<<<<

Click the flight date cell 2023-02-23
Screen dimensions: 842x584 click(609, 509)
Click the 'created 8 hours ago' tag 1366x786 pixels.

>>>>
<<<<

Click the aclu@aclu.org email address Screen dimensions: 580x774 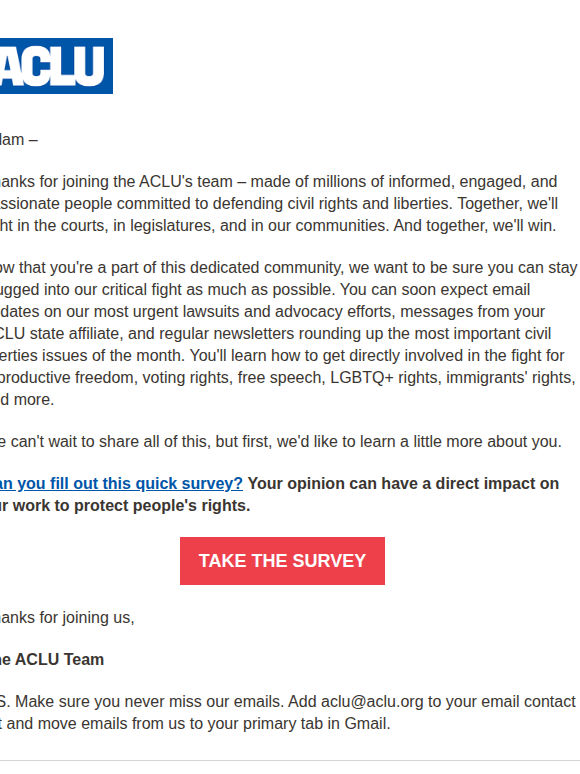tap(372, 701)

>>>>
<<<<

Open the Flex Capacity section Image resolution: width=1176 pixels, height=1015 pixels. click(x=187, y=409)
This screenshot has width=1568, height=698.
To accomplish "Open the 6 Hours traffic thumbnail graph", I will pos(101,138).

>>>>

[What the exercise asks] Go through the records. Copy each line where "height" appears.

[Response for this exercise]
Open the Flex Capacity section Image resolution: width=1176 pixels, height=1015 pixels. click(x=187, y=409)
This screenshot has width=1568, height=698.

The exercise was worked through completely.